Wow, method's made it to that snarky land called! Which usually isn't a good thing. Being how gawker is all snark, all the time.

In a post titled "Everybody's Mad at Dolls, Cartoons", discussing the new African American Barbie and methods recent Shiny Suds online ad (I know, odd combination!), they go on to say:

"We like to "jest" with the advertising industry about how stupid and evil they are, but the truth is that marketing is not easy. Today in Fuzzy Public Outrage: Dolls are racist, and soap bubbles are rapists. Here is one of those "viral" videos you've heard so much about. In it, imaginary cartoon soap bubbles representing chemical soap scum linger around a lady's shower, acting like jerks. That is because the household cleaner company that made it supports rape."

They're jesting (AND snarking!) on that last sentence, as it's linked to this article, over on Advertising Age:

"Household cleaner marketer Method has pulled down a viral video roundly applauded by marketers at the Association of National Advertisers annual conference last month and by most viewers who've seen it because of heated complaints from some women who view it as sexist and even condoning rape.

The "Shiny Suds" video from Droga5, New York, the agency's first work for Method since winning the account a year ago, was a parody of traditional household cleaner advertising meant to support the Household Product Labeling Acts, which would require disclosure of ingredients in household cleaners.

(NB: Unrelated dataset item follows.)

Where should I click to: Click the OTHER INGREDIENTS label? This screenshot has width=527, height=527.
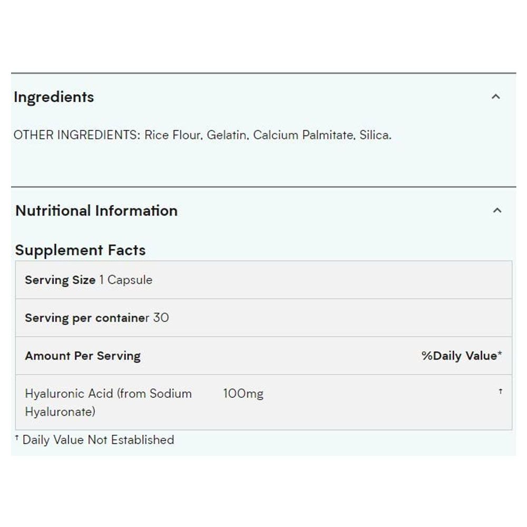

The video, while taken down late last week by Method from its website and Droga5 from YouTube, remains available through unauthorized versions.

Scrubbing Bubbles, which the next day turn into leering perverts commenting on the woman taking a shower and urging her to use a loofah. The message: "You deserve to know what chemicals are in your cleaners."

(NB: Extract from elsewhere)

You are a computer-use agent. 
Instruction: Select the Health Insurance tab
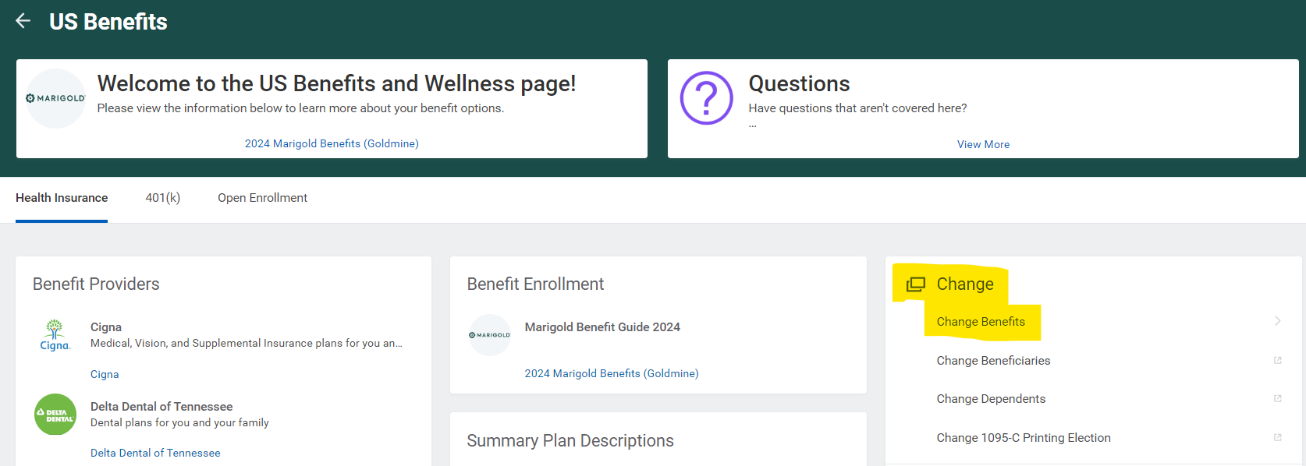click(62, 198)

The video got more than 700,000 views in a week on YouTube and a five-star rating from viewers before Method pulled the plug. Method competitor Unilever seemed to like it, too. Search ads for its Dove brand appeared alongside results for searches on the phrase "Shiny Suds" the day the video first appeared Nov. 18. (A spokeswoman for Dove didn't return an e-mail for comment by deadline).

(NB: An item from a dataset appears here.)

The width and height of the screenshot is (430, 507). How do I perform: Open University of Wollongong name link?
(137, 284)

Little did attendees at the ANA or most commenters on YouTube and Twitter know, however, that the Shiny Suds were really about degrading women and promoting rape, at least in the opinion of commenters on one blog, Shakesville, which posted the video in its "Today in Rape Culture" section.

That elicited more than 100 angry comments from posters, many of whom said they would stop buying Method products and helped produce some of the hundreds of negative responses to the company's website Among the posts: "Making us fear chemical residue from cleaning products because it's tied into a rape threat is beyond sickening."

Of course, that's not the point Method was trying to make. "Due to the sensitive nature of [concerned viewers'] concerns we chose to take down the video," a spokeswoman for Method said in an email statement.

"We received a great deal of feedback about the Shiny Suds video, much of it overwhelmingly positive," she said. "We also received feedback from concerned viewers. ... As with all media messages, people will interpret our video in different ways. The purpose of the video was to raise awareness for transparency in cleaning product ingredients, to which we remain committed."

Besides offending some people, the video did result in 2,500 letters supporting the Household Products Labeling Acts to more than 400 members of Congress, according to Method."


I guess they did manage to get some positive support out of this after all (2,500 letters!) But it's telling to me that over on gawker, commenters immediately began repeating many of the negative posts we've already seen on Facebook, and method's people against dirty blog. I'm thinking method will be glad when this bubble has popped, and gone away.

1 comment:

Sprockets said...


All of this just reinforces to me that the people having a negative reaction to the ad are 1) a very small minority and 2) over-reacting.

It's interesting that while method. was clearly trying to use the fear of sexual harassment to paint the cleaning companies in a bad light, than with a few people this back-fired and instead they thought method. was being sexist and promoting the sexual harassment of women!

Thinking the ad goes too far is one thing, but actually thinking that method. is promoting misogyny and harassment, that's a really big stretch.